>> Start
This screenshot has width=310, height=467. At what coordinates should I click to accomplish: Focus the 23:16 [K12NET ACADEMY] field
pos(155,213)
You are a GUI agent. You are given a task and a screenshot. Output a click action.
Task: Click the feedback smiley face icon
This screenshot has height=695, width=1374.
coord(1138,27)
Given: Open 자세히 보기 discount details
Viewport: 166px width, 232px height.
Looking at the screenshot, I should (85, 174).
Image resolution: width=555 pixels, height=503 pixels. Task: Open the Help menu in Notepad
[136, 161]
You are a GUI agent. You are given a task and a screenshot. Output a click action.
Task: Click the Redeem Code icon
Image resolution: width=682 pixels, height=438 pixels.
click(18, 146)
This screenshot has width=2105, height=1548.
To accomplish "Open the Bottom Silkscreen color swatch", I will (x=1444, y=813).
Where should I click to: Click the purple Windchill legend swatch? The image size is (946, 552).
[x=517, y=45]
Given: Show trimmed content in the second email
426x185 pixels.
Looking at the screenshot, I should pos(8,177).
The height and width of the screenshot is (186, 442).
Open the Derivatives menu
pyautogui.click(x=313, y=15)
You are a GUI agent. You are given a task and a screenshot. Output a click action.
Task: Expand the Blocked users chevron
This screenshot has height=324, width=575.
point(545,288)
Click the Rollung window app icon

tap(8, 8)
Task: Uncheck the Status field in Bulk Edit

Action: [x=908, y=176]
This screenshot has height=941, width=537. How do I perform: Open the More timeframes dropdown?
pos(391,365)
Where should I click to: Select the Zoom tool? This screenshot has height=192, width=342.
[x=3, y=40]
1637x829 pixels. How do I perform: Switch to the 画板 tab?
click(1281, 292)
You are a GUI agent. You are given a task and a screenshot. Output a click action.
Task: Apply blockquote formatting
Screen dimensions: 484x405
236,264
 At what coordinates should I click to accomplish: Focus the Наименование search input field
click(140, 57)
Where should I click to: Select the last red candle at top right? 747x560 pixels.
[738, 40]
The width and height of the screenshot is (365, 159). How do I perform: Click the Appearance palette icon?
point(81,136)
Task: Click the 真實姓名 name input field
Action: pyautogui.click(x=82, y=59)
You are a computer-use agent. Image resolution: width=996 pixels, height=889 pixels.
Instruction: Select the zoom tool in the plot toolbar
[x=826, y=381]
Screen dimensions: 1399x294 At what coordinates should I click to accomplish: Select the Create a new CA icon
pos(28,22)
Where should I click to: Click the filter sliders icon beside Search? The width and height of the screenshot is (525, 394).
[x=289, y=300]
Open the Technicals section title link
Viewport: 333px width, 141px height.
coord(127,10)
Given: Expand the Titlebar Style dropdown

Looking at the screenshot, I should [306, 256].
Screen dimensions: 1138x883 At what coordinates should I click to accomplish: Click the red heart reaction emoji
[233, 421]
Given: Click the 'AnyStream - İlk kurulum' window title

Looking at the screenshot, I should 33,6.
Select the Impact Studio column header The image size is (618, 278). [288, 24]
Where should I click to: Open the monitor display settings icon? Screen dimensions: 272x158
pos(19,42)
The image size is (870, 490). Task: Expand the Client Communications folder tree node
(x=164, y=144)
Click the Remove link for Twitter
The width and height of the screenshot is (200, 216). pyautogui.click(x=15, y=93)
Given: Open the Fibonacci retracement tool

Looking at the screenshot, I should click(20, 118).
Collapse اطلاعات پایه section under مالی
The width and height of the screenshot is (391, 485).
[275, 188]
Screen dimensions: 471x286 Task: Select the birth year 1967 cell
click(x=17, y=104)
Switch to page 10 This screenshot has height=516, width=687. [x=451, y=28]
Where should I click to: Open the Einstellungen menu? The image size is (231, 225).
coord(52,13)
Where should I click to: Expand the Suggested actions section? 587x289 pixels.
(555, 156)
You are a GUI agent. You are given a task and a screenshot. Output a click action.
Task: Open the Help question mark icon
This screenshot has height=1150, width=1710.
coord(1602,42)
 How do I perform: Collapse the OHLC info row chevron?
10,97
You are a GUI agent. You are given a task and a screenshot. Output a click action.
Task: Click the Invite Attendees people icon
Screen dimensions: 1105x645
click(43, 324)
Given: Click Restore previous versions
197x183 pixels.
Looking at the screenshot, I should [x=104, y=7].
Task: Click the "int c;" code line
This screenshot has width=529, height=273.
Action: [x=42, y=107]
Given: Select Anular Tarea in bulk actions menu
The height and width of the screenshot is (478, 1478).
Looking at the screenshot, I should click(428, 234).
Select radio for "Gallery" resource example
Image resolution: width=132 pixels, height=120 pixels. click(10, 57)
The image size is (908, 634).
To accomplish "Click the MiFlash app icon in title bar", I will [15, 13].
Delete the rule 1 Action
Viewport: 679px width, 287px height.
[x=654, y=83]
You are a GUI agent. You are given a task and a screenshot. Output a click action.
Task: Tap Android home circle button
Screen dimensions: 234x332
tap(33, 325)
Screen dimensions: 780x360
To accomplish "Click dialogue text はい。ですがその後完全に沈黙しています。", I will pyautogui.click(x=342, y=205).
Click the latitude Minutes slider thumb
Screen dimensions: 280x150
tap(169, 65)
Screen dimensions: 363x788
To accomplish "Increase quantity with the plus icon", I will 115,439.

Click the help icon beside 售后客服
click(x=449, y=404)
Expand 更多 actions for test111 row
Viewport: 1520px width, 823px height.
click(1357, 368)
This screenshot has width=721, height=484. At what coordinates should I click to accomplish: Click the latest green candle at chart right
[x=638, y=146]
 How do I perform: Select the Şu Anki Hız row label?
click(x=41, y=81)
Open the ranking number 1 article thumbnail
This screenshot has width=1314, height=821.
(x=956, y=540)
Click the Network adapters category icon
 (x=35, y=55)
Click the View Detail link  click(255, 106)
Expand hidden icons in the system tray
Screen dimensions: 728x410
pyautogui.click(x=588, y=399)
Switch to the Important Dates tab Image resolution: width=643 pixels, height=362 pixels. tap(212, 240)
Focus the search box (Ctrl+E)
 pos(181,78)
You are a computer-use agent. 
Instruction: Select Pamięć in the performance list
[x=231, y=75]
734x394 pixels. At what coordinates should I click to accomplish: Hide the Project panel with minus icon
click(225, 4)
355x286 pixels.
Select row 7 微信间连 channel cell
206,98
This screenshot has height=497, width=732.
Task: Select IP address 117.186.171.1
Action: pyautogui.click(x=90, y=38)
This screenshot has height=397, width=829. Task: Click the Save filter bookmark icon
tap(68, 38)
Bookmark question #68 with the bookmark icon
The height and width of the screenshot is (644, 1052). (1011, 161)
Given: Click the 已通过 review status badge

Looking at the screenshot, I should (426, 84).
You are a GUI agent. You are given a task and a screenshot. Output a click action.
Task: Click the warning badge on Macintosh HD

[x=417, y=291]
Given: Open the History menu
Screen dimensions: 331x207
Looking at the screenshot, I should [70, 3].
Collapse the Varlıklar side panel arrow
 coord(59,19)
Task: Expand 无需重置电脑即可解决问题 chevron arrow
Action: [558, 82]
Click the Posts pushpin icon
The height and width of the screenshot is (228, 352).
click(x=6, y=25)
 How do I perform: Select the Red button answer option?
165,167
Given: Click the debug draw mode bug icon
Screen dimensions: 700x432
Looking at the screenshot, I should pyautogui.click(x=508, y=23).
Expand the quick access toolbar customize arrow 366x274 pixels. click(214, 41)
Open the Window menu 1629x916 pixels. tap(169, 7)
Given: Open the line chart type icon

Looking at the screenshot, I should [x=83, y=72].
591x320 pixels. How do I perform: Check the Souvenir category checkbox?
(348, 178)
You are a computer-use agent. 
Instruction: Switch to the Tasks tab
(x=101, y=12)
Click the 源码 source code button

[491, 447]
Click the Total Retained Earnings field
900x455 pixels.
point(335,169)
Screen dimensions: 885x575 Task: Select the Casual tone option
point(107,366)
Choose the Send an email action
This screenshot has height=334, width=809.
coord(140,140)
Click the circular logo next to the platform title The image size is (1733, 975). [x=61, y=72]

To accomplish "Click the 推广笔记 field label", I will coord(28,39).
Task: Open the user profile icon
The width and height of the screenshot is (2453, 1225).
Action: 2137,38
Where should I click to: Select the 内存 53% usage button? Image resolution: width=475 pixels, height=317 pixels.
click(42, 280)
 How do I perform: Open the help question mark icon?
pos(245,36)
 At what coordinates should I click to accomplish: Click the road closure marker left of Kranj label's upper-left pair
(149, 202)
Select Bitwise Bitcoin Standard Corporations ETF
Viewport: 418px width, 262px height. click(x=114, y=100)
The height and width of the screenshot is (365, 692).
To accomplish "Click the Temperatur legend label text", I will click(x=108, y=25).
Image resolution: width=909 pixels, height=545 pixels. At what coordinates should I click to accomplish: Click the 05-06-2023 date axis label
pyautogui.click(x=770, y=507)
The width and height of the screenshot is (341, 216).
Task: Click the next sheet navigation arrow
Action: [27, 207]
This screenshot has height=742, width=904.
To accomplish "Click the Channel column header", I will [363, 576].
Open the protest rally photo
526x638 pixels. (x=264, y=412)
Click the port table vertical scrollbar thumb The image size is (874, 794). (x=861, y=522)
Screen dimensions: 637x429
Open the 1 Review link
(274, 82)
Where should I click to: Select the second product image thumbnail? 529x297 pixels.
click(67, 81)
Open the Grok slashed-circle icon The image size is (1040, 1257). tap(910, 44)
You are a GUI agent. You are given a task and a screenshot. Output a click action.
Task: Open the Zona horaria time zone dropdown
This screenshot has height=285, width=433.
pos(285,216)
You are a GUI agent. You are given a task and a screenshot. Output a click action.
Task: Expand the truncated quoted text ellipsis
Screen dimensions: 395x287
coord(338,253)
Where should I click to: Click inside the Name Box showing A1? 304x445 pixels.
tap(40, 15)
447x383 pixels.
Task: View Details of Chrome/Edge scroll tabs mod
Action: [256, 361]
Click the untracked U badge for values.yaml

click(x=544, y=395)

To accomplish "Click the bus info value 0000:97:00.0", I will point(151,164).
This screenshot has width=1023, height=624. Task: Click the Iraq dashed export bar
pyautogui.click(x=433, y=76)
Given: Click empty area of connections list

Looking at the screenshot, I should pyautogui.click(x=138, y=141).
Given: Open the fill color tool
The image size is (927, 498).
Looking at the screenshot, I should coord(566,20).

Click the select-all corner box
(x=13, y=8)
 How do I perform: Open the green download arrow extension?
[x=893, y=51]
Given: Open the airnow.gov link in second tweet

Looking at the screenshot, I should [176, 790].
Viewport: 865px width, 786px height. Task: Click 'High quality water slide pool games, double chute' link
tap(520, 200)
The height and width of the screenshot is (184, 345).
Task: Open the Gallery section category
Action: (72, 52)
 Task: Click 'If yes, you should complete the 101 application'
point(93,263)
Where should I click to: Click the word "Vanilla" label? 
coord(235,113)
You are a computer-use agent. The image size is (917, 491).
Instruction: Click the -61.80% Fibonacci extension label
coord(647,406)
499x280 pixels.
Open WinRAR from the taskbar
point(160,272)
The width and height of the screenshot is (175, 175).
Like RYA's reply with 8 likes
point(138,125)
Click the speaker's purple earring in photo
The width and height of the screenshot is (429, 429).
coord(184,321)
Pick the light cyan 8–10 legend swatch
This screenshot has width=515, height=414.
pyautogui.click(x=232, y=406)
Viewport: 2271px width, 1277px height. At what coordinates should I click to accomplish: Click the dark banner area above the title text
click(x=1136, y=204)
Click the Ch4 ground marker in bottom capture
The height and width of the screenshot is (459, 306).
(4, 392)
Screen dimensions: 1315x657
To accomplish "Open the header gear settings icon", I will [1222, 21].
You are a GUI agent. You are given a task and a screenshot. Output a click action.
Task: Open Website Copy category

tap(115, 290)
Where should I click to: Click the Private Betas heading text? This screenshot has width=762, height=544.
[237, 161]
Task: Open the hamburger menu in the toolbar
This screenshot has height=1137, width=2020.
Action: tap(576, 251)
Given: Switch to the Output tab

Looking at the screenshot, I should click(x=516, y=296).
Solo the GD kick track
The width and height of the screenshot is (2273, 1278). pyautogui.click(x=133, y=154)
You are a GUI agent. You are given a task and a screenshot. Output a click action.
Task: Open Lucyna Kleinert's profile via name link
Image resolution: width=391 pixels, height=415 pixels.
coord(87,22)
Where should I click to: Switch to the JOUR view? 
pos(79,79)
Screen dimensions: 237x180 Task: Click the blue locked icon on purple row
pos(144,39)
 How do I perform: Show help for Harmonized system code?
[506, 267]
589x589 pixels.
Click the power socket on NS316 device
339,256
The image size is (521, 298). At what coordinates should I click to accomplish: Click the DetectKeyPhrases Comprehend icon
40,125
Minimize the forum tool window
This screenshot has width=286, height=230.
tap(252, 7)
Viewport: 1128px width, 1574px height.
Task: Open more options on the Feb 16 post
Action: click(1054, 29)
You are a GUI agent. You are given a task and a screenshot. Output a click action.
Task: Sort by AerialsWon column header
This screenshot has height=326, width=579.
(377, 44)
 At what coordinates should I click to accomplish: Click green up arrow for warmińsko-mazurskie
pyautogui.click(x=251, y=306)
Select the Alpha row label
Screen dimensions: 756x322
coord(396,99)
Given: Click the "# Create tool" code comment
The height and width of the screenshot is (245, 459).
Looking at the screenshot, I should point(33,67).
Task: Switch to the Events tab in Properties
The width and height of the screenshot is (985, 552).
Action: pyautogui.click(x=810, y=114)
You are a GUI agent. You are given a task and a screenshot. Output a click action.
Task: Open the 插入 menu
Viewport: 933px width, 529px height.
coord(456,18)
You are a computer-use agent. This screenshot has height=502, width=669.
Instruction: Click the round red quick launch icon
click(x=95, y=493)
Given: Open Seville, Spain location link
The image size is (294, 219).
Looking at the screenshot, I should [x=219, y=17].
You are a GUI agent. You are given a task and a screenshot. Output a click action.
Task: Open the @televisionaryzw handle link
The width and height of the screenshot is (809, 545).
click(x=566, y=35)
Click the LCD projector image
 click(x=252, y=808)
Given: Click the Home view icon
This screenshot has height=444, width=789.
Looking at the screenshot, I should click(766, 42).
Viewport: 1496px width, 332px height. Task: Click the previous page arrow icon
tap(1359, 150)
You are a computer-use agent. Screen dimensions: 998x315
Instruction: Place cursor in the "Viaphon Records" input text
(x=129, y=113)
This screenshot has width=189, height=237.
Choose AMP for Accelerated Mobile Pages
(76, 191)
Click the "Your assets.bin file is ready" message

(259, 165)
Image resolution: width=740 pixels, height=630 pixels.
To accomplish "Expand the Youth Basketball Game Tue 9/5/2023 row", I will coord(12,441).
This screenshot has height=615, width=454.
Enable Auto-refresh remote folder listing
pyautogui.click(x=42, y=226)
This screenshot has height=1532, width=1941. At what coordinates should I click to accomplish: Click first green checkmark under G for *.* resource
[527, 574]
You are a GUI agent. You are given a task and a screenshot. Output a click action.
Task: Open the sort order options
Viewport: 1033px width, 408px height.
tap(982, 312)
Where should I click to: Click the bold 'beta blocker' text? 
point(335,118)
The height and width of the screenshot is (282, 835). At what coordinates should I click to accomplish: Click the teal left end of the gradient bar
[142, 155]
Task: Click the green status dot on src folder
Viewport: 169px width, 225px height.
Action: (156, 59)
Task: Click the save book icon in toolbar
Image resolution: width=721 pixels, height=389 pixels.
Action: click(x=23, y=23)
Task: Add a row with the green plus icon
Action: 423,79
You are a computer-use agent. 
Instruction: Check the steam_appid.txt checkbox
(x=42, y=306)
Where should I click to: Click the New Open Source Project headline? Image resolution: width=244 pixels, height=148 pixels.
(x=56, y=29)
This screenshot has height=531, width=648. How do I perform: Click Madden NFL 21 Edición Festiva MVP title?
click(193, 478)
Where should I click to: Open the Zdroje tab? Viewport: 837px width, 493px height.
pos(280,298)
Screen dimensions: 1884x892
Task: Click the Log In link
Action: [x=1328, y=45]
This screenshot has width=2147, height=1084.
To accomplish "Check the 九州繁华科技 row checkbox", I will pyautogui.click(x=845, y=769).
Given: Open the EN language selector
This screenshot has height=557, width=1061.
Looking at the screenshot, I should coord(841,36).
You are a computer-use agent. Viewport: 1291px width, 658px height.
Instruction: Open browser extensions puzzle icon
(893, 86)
>> End
:: Goal ::
Output the data again verbatim, from the line containing "How do I perform: Select the Şu" through the line containing "tap(68, 38)", including both of those lines.

:: Task output ::
 How do I perform: Select the Şu Anki Hız row label?
click(x=41, y=81)
Open the ranking number 1 article thumbnail
This screenshot has width=1314, height=821.
(x=956, y=540)
Click the Network adapters category icon
 (x=35, y=55)
Click the View Detail link  click(255, 106)
Expand hidden icons in the system tray
Screen dimensions: 728x410
pyautogui.click(x=588, y=399)
Switch to the Important Dates tab Image resolution: width=643 pixels, height=362 pixels. tap(212, 240)
Focus the search box (Ctrl+E)
 pos(181,78)
You are a computer-use agent. 
Instruction: Select Pamięć in the performance list
[x=231, y=75]
734x394 pixels. At what coordinates should I click to accomplish: Hide the Project panel with minus icon
click(225, 4)
355x286 pixels.
Select row 7 微信间连 channel cell
206,98
This screenshot has height=497, width=732.
Task: Select IP address 117.186.171.1
Action: pyautogui.click(x=90, y=38)
This screenshot has height=397, width=829. Task: Click the Save filter bookmark icon
tap(68, 38)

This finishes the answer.